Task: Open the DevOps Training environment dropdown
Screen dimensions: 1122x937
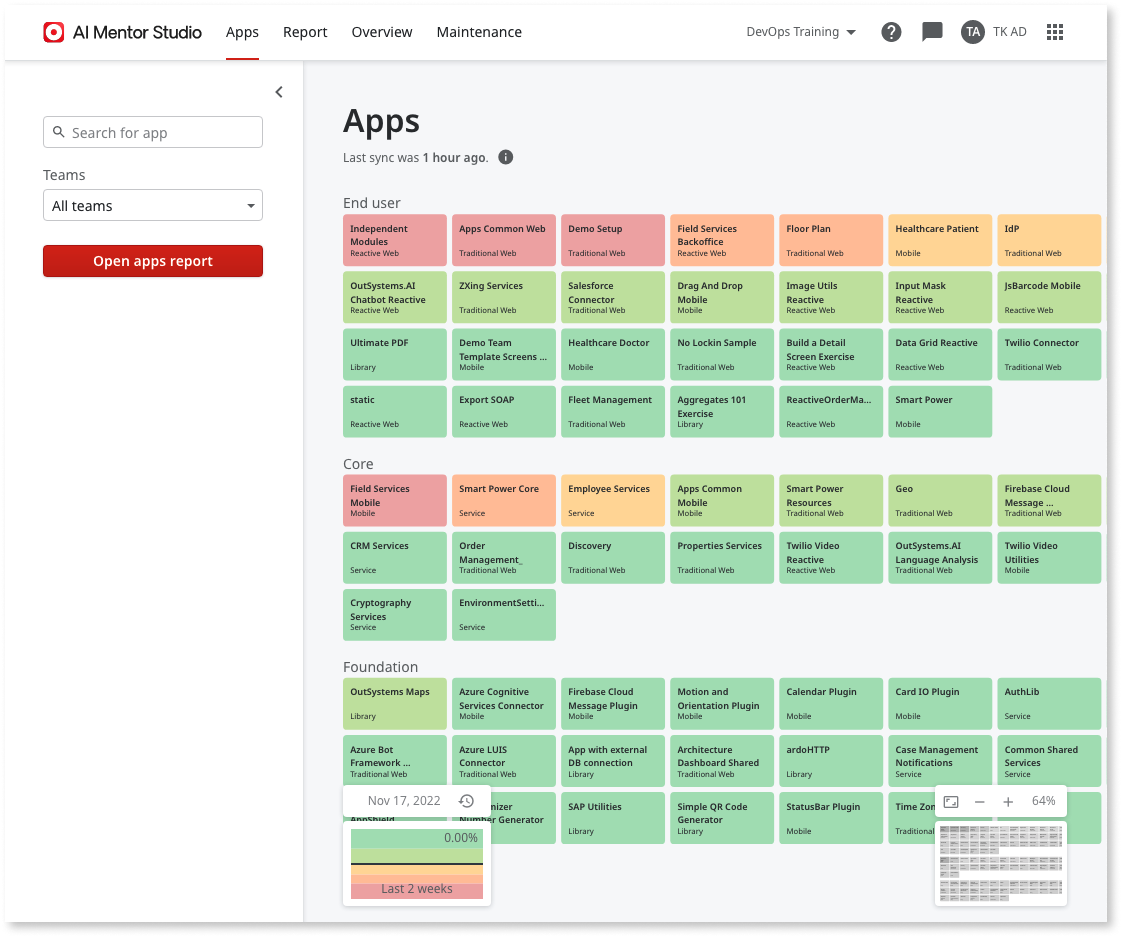Action: [800, 31]
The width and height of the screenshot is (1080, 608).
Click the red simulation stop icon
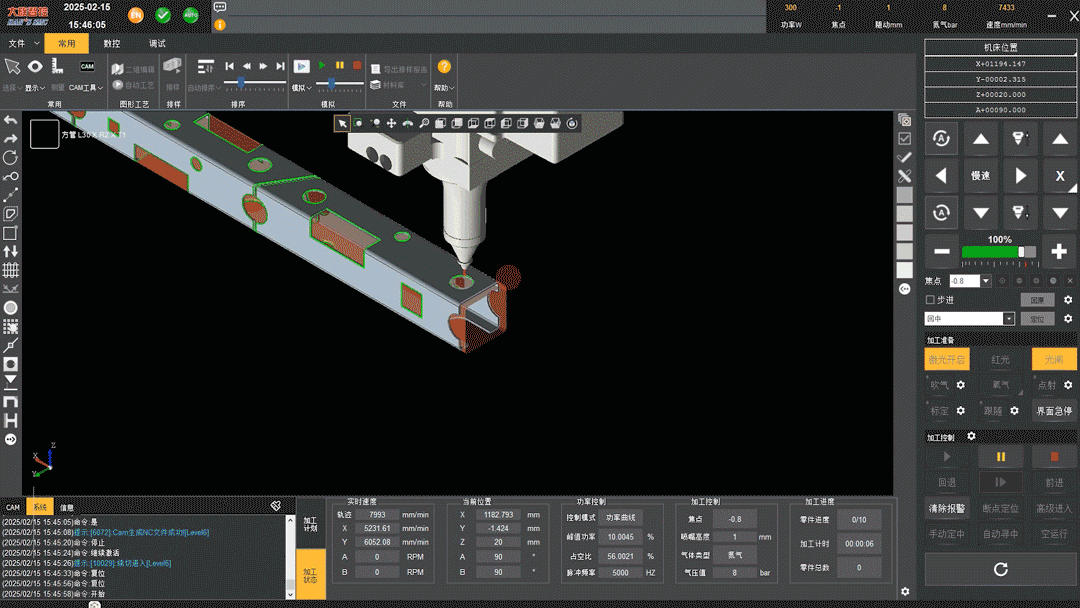[357, 66]
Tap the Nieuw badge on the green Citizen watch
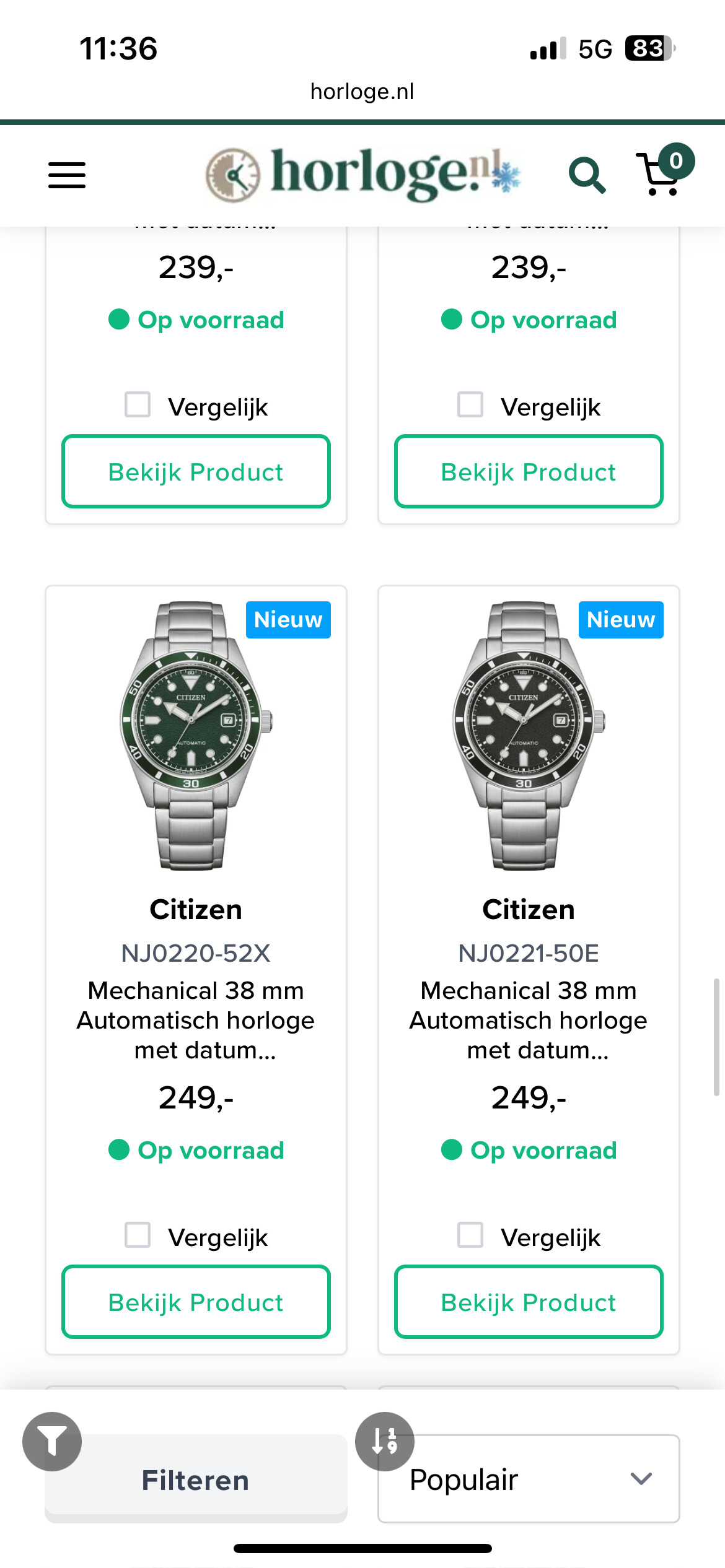Screen dimensions: 725x1568 click(288, 620)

Task brief
Please repeat the data above exactly as it appears, pictures excluded.

Expected output
Task: Open the DevOps Training environment dropdown
Screen dimensions: 1122x937
Action: [800, 31]
The width and height of the screenshot is (1080, 608).
Click the red simulation stop icon
[357, 66]
Tap the Nieuw badge on the green Citizen watch
Screen dimensions: 725x1568 click(288, 620)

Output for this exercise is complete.